By a 3-2 vote, the FCC passed a rule that, in the chairman’s words, “protects Internet freedom.”  However, critics said the rule was watered down and actually favors the very industry the commission is supposed to regulate, leaving Internet users with fewer free-speech protections. The rule, for the first time in history, allows private Internet providers to practice content discrimination over the mobile Internet, paving the way for potential industry abuses. In a world where the Internet is one of the last refuges for voices of dissent, this does not bode well; nor does knowledge that AT&T is among telecoms who are big-time Internet service providers.

Meanwhile, the Stop the Cap! group summed up its concerns about telcom “modernization” bills passed or pending in numerous states, writing on its web site: "Increased competition can bring lower prices, but only if it extends well beyond today’s duopoly. [In most places, the phone company and the cable company split most or all of the market.] In areas where one provider is likely to maintain a de facto monopoly, effective oversight is required to ensure consumers receive adequate service at fair prices."

Moving the goal posts In 2007, TeleTruth Wisconsin, an alliance of statewide public interest groups, called for an official investigation into Ameritech (later to be merged into AT&T) and its previous promises to upgrade Wisconsin's broadband infrastructure in exchange for 1994 federal legislation allowing billions of dollars in additional corporate profits. Teletruth revealed that very little optical fiber had been rolled out to replace aging copper telephone lines, as Ameritech had promised in seeking the deregulation measure. In the 13 years after the '94 deregulation law, Teletruth estimated, AT&T took between 3 and 5 billion dollars in excess net profit from Wisconsin consumers.

But now it’s back, in sheep’s clothing, saying without deregulation, it just won’t have the means to invest the money it already promised to invest, in exchange for prior deregulation. Indeed, any honest appraisal of the deregulation effort’s claim to be a jobs bill would have to note that AT&T and similar companies have slashed tens of thousands of jobs nationally.

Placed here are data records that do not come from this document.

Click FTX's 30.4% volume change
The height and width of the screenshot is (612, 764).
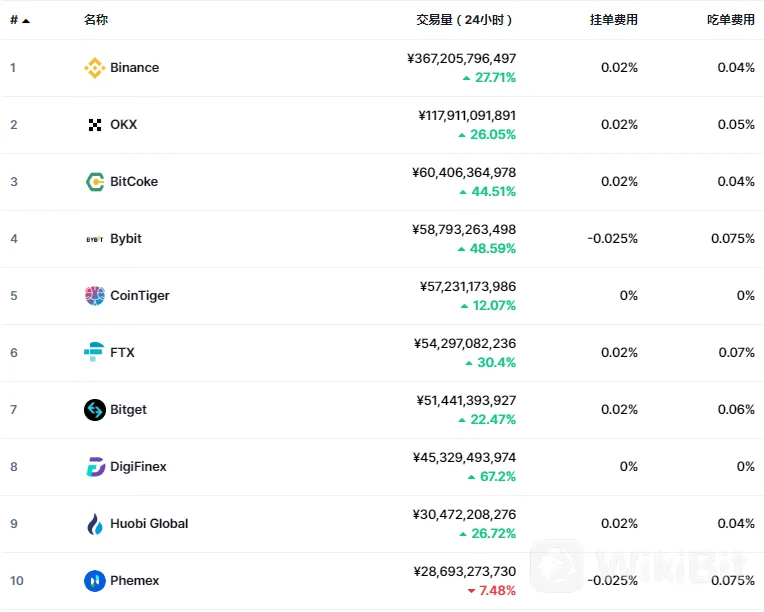point(496,363)
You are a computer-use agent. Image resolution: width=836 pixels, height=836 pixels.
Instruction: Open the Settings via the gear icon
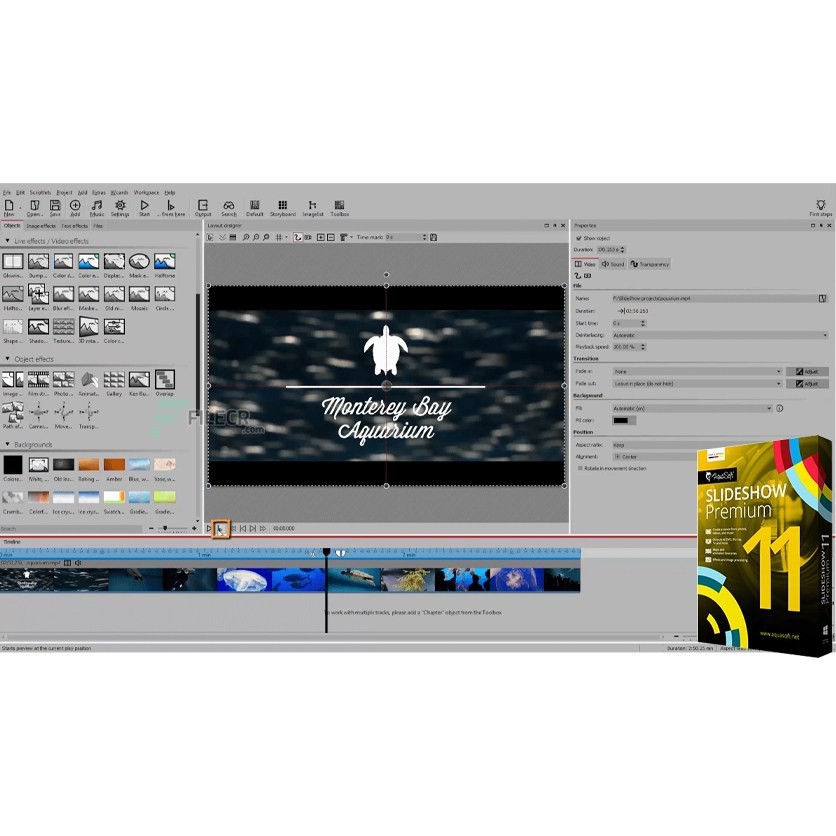pyautogui.click(x=121, y=205)
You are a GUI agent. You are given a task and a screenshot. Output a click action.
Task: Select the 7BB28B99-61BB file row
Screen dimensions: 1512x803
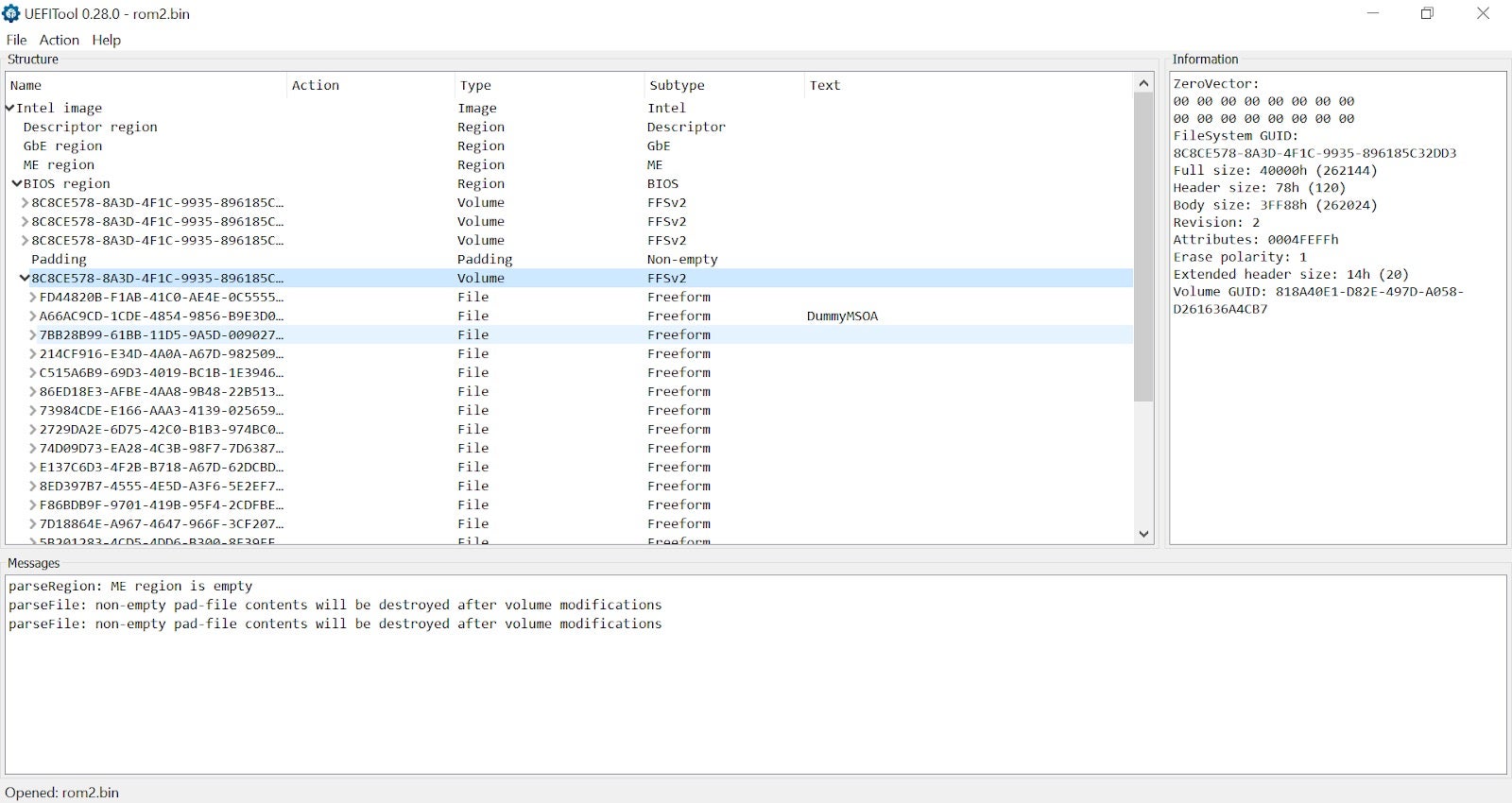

The really amazing aspect to all of this is that we’ve been here before. Thanks to the failure of Enron, the nation learned how the giant firm had gamed California’s utility power system, sucking billions of dollars from that state’s consumers through trading practices that foreshadowed the general financial meltdown. Wisconsin barely avoided enactment of its own utility deregulation bill thanks to that scandal.

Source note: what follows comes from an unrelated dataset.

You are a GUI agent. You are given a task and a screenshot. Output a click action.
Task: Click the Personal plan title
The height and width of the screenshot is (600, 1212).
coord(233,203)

AT&T and its brethren have won deregulation laws in other states, and the results haven’t been good for consumers, but those bad results haven’t been quite as dramatic as Enron’s meltdown.

You get what you pay for, and in some cases you don’t even get that. It is already the case that the telcos and cable companies control much of the market for broadband Internet, TV and phone. It’s already hard for institutional and residential consumers of information media to avoid these behemoths, much less expect good customer service in an already greatly deregulated era. The notion that doubling down on the deregulatory race to the bottom will improve today’s situation is another nod towards bad public policy, enacted anyway thanks to cash.

Wisconsin was the state that invented utility regulation, but here we go again, preparing to dismantle more of our public policy heritage in naked obeisance to giant corporations that insist this is what it will take to make them more customer-friendly. Or not.